AMD of course want to put its best foot forward here, as these are the cards that will vie for the performance crown and thus bragging rights for this generation of video cards. However it also hints that while AMD will likely get close to the RTX 3090, actually matching NVIDIA’s flagship is likely at the very far edge of what the 6900 XT can do. Without Rage Mode and SAM enabled, the RX 6900 XT would not get quite this close – AMD is seemingly having to wring out every last bit of performance to close the gap.

But like everything else we’ve seen here today, we’ll test this for ourselves in the coming weeks. Ultimately, even if AMD isn’t able to take the crown from NVIDIA, being able to match the RTX 3080 and act as a spoiler the RTX 3090 would be a huge morale boost for AMD’s GPU group.

What’s Next: More RDNA2 GPUs Next Year, RDNA3 Looks At 2022

Wrapping things up with a look at what’s next, AMD’s presentation and briefings also offered a quick glimpse of what’s next for video cards from the company.

First and foremost, AMD isn’t done with RDNA2. The company has confirmed that they’ll be replacing the bulk of their GPU lineup with RDNA2-based parts. Just what “bulk” entails remains to be seen, but I would be surprised to see anything in AMD’s mid-range products, currently occupied by the RDNA (1)-based Navi 10 chips, not to get replaced. Along with greatly improving AMD’s energy efficiency, RDNA2 brings some much-needed features that AMD will want to have to remain competitive with NVIDIA.

Fuzzier is whether we’ll see an RDNA2 GPU to replace Navi 14. AMD’s low-end desktop and mobile-focused GPU would benefit from RDNA2 just as much as AMD’s other segments, but there’s a segment of AMD’s customer base that is extremely cost sensitive, so anything that adds die size (and thus what AMD will charge) could be an issue. For that reason Navi 14 may still kick around for a while, even if it does get an RDNA2 successor.

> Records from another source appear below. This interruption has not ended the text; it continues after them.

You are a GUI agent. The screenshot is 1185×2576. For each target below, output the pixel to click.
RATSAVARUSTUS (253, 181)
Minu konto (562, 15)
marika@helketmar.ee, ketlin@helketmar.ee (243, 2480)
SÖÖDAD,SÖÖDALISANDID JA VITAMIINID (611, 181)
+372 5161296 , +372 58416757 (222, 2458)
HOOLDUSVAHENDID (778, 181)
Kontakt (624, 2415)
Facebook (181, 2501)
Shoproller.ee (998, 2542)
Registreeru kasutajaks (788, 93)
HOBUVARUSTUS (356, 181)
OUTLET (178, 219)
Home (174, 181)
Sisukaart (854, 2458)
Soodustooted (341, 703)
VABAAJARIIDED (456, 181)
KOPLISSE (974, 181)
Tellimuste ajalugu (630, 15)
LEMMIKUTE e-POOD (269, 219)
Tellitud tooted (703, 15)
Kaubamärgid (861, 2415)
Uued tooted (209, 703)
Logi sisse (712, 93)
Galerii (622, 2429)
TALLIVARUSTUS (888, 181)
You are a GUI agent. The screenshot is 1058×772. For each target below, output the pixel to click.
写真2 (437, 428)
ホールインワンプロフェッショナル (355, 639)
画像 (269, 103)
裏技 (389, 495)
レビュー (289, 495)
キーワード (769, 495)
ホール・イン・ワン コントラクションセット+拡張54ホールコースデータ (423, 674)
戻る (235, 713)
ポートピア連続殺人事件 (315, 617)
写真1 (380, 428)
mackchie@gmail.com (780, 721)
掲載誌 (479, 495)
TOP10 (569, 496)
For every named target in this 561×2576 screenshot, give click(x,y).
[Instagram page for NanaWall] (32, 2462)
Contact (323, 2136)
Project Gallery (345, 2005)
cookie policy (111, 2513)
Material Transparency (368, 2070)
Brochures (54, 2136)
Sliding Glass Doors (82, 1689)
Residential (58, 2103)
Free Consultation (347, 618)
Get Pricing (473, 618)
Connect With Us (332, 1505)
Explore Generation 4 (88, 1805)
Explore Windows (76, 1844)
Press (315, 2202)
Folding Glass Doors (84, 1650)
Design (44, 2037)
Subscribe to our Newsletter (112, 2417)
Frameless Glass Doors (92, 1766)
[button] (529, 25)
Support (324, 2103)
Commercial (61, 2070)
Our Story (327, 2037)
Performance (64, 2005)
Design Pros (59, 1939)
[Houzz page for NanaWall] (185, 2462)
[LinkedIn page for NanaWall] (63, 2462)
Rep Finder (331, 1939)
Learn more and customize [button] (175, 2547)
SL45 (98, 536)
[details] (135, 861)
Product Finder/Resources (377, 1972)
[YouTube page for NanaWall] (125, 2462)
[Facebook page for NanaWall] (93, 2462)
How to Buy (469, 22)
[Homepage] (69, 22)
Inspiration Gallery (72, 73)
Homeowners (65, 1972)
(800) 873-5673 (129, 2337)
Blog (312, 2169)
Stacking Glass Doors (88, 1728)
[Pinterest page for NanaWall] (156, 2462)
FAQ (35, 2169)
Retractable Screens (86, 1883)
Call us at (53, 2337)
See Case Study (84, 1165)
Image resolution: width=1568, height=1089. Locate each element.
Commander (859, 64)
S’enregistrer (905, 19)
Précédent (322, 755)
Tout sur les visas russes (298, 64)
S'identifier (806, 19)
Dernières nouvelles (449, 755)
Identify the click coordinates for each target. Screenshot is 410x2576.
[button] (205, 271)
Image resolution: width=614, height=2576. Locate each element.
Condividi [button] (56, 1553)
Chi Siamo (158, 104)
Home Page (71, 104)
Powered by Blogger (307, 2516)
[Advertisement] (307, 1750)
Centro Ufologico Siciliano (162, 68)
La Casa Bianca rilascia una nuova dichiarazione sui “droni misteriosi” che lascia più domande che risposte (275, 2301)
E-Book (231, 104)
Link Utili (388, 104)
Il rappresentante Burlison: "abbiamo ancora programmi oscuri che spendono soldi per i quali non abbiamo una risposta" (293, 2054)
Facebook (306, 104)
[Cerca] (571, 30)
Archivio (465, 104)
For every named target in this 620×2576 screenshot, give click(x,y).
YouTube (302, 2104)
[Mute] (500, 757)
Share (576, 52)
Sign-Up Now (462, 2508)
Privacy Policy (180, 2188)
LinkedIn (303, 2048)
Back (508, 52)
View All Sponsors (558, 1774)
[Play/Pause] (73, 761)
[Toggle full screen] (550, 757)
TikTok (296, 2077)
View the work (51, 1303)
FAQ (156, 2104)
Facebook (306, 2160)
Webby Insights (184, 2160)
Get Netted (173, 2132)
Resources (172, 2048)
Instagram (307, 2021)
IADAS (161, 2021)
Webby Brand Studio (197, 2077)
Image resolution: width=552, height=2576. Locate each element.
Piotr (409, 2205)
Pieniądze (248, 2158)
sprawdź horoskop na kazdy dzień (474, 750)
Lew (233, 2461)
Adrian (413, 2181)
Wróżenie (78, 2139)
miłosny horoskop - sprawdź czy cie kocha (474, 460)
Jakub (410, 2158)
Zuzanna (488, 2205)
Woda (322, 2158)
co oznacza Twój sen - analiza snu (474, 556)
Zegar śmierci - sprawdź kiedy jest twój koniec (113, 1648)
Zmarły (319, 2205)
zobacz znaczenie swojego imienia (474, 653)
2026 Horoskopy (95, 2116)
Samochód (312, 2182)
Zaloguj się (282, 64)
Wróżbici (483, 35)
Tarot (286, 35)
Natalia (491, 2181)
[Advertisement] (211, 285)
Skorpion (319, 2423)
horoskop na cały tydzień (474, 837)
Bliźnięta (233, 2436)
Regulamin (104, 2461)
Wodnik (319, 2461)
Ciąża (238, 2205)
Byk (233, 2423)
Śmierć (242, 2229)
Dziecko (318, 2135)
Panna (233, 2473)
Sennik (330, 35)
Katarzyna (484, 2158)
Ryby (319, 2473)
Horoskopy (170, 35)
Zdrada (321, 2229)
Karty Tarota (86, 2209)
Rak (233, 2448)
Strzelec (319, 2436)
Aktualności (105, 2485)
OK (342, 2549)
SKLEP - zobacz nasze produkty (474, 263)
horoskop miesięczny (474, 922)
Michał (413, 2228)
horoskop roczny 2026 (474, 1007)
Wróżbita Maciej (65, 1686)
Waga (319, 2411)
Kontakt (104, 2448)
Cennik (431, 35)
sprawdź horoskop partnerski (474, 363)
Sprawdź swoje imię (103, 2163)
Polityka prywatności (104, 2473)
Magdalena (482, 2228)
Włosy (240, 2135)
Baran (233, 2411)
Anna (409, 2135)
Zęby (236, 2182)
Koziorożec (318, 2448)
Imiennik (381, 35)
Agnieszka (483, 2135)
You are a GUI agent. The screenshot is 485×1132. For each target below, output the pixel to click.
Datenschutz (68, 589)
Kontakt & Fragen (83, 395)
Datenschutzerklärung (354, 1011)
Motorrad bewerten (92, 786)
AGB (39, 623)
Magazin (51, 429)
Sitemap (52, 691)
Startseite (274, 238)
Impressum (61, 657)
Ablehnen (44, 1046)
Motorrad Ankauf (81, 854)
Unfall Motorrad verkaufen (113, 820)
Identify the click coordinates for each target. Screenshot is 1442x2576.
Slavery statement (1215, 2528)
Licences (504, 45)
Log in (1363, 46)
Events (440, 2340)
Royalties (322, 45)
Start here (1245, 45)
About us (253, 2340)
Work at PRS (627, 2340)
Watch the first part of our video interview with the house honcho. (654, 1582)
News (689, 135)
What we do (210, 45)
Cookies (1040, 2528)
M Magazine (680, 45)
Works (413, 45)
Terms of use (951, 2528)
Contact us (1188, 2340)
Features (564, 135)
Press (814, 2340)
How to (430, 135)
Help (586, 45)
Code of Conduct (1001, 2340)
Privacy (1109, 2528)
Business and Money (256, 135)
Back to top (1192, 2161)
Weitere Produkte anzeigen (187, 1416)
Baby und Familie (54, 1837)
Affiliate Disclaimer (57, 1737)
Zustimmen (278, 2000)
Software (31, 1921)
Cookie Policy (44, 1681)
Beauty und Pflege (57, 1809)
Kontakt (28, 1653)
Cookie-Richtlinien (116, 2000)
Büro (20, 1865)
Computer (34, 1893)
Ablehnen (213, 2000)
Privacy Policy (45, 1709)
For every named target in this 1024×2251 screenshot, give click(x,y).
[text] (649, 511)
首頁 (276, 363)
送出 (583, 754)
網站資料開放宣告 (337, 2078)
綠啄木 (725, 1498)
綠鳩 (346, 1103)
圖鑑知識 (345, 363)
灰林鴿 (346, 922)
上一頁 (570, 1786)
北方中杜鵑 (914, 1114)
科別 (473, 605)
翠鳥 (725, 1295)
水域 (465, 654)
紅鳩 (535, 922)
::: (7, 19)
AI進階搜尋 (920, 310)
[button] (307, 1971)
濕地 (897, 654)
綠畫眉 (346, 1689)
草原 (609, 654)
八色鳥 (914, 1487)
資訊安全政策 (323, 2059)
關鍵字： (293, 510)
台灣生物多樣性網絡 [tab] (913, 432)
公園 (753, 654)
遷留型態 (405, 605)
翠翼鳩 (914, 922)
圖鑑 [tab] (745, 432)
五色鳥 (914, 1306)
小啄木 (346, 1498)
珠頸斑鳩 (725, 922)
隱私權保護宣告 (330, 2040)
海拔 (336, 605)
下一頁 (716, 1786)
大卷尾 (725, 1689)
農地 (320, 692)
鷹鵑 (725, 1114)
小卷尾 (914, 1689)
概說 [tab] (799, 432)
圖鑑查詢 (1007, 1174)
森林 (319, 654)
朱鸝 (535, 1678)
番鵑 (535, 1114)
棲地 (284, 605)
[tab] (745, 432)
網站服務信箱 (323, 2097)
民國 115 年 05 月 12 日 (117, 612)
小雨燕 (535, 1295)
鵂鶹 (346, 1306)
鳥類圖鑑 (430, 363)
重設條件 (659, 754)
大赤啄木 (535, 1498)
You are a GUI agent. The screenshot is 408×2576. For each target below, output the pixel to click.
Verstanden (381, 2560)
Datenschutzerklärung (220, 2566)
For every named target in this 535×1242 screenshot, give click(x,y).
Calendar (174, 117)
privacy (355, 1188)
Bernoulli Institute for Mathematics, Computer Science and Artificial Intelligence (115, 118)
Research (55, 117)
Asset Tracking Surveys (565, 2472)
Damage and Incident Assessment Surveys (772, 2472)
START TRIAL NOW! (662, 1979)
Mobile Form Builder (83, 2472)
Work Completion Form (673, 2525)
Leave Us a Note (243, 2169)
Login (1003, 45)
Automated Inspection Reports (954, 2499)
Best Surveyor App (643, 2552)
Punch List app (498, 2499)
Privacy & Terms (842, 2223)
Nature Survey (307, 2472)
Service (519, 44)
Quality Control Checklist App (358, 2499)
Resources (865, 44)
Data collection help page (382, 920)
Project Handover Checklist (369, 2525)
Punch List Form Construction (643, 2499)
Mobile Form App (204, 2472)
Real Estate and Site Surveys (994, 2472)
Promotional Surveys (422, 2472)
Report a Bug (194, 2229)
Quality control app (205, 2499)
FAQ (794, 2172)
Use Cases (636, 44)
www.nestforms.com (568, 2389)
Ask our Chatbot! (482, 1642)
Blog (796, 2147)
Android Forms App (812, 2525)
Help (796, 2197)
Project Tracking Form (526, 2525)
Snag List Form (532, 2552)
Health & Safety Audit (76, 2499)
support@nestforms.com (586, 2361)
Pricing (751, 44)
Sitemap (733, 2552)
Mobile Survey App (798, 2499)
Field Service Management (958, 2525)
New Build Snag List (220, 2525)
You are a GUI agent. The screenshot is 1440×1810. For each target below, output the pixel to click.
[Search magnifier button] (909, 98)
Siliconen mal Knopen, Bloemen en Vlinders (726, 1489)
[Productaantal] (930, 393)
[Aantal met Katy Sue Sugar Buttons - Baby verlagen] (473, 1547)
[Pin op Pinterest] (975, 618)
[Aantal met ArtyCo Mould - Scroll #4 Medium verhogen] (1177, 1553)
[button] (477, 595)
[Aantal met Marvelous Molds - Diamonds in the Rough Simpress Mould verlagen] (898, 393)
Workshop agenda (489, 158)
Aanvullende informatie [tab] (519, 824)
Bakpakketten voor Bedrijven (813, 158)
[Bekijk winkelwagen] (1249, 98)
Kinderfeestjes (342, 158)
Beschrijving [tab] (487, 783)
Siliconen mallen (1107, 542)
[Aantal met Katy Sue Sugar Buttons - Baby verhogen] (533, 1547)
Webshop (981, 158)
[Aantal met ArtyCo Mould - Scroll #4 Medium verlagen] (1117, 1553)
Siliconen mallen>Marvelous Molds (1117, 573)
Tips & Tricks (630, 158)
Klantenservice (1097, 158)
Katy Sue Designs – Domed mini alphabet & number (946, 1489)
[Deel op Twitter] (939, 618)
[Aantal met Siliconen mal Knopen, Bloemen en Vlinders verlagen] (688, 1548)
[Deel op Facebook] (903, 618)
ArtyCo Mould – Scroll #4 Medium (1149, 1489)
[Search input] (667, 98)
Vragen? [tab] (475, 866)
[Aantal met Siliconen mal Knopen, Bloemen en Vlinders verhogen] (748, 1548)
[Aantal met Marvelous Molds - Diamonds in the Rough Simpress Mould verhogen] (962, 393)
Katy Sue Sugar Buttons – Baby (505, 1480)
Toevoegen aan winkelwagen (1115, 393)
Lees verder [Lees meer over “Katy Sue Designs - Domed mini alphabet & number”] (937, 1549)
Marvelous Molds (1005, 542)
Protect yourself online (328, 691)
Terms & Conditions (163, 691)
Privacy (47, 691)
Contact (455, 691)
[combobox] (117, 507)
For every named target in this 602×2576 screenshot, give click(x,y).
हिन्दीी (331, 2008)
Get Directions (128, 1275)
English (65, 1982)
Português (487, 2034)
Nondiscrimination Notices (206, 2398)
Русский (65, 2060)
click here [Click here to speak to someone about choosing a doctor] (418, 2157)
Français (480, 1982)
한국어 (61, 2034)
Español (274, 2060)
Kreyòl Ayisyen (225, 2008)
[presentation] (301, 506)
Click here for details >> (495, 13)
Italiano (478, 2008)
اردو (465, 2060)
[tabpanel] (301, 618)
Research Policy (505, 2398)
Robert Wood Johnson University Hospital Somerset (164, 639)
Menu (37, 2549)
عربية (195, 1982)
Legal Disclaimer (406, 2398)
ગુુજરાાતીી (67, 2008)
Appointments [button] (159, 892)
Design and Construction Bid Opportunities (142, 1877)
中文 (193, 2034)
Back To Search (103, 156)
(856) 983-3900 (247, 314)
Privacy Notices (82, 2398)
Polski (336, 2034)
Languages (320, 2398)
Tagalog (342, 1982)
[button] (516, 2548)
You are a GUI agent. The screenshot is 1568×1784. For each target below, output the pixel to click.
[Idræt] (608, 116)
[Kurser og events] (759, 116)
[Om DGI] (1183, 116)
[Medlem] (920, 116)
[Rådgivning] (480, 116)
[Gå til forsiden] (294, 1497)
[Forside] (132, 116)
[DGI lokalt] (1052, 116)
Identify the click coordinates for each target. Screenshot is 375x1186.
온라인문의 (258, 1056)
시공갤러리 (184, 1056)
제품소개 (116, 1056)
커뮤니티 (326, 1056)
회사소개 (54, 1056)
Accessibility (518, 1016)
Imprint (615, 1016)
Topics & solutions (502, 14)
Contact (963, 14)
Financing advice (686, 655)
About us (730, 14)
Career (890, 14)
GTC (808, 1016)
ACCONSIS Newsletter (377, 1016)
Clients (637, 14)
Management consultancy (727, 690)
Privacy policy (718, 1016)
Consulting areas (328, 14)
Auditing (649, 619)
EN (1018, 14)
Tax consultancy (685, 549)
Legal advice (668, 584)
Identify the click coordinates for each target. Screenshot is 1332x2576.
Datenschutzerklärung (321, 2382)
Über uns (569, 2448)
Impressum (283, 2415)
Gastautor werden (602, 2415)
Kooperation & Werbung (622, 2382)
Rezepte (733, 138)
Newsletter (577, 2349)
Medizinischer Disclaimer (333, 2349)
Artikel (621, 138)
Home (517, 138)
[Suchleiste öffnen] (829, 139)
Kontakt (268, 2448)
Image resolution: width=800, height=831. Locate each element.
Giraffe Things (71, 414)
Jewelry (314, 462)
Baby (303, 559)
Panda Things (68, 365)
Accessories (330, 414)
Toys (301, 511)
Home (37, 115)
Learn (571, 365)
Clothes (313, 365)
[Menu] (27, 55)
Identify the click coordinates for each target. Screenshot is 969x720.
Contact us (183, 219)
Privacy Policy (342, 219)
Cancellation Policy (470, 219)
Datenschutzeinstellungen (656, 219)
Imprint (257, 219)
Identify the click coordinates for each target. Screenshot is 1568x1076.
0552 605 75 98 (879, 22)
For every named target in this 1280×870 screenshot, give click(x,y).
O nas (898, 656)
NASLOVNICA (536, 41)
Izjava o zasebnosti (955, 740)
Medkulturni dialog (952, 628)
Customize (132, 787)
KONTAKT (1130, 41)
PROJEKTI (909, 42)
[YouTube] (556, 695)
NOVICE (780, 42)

Overall, I do foresee the RDNA2 GPU stack as being larger than the two (ish) chip stack that RDNA (1) got. Especially with the Infinity Cache and its high area cost, AMD will want to be mindful about die sizes and when they use salvaged chips versus when they make a new, smaller chip entirely. NVIDIA, for reference, used 5 chips for its top-to-bottom Turing family of consumer GPUs in the previous generation.

And of course, this doesn’t even factor in APUs. AMD has stuck with Vega for its APUs, even the most recent Renoir parts. So their APU lineup is ready for a proper refresh, and I expect that we’ll see a lot of RDNA2 used in future APUs, truly cementing RDNA2’s place as a fundamental AMD building block.

Finally, farther out on the horizon still will be RDNA3. With RDNA2 just now getting ready to ship, RDNA3 is still some time off and AMD is not saying anything further about it. But for today they are reiterating their previously-disclosed GPU roadmap: RDNA3 will be made on an advanced node and will land by the end of 2022, ensuring that AMD never goes too long without something interesting happening in the GPU realm.